Levente Harsányi (born 21 March 1970, Budapest) is a Hungarian television presenter and singer.

==Career==
Harsányi's career started in 1996 when he hosted the TV3 programs Aszfaltbetyár and Zenefon in 1997. In 1998, he made his radio debut on the Radio 1 special program Telefonbetyárral. Meanwhile, he also graduated from a university, majoring in communications. From 2000 to 2002, he hosted the Luxor gaming show on Magyar Televízió. Between 2001 and 2003, he was a regular on the morning show Radio Roxy and from 2003 to 2004, he was a co-host of Dalnokok ligája. From 2003 to 2005, he was also on another morning show, Radio Deejay, and again in 2005, he was on the show Vásott kölykök. Along with Gábor Gundel Takács and Tibor Dévényi, he was also co-host of Csináljuk a fesztivált.

He was the host of the 2008 national final for Hungary in the Eurovision Song Contest 2008 with Éva Novodomszky. Between 2006 and February 2012, he was also a host for the Rádió 1 breakfast show Kukori, along with Anita Hudák, Mariann Peller, and Endre Hepi.

From 7 March 2012 to the end of February 2013, he led the Music FM-based morning show Önindító with Steve Hajdu and Petra Pordán.

In 2013, he was the co-host of the M1 show Legenda.

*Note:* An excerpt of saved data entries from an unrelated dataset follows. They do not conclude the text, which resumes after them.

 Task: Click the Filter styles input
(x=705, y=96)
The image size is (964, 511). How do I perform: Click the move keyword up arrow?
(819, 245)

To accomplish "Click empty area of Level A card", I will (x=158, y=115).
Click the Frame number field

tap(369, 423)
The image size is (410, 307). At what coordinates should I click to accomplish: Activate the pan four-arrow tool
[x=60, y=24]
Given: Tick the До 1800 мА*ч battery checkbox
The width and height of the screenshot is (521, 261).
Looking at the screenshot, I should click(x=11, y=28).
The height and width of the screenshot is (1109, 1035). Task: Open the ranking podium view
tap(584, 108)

In 2014, along with Krisztina Rátonyi, he was one of the song backstage presenters of the M1 radio show covering the Eurovision Song Contest 2014. Starting in 2015, he started to become involved with A Dal as a backstage host, and eventually, by the 2016 edition, became one of the main hosts along with Csilla Tatár.

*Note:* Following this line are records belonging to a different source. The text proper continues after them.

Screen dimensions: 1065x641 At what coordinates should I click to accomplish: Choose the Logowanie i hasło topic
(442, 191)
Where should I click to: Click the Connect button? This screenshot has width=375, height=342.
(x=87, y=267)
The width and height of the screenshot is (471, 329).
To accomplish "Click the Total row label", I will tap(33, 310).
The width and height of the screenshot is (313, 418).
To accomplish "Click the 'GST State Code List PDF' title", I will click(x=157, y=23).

Since 2016, he has been a captain of the Duna-produced Magyarország, szeretlek! program. By May 30, he was also introduced as a co-host of the Petőfi Rádió breakfast show Talpra Magyar along with Mariann Peller and Miki Szakál. Also this year, he also became host of the Balatoni program. During the 2016 European Football Championship is a regular guest of the M4 Sports We came, we saw, visszanéznénk! It reproduces by.

Along with Krisztina Rátonyi, he was co-host of the 2016 Petőfi Music Awards gala at the VOLT Festival, along with Miss World Hungary and, with Csilla Tatár, hosts of the Duna channel.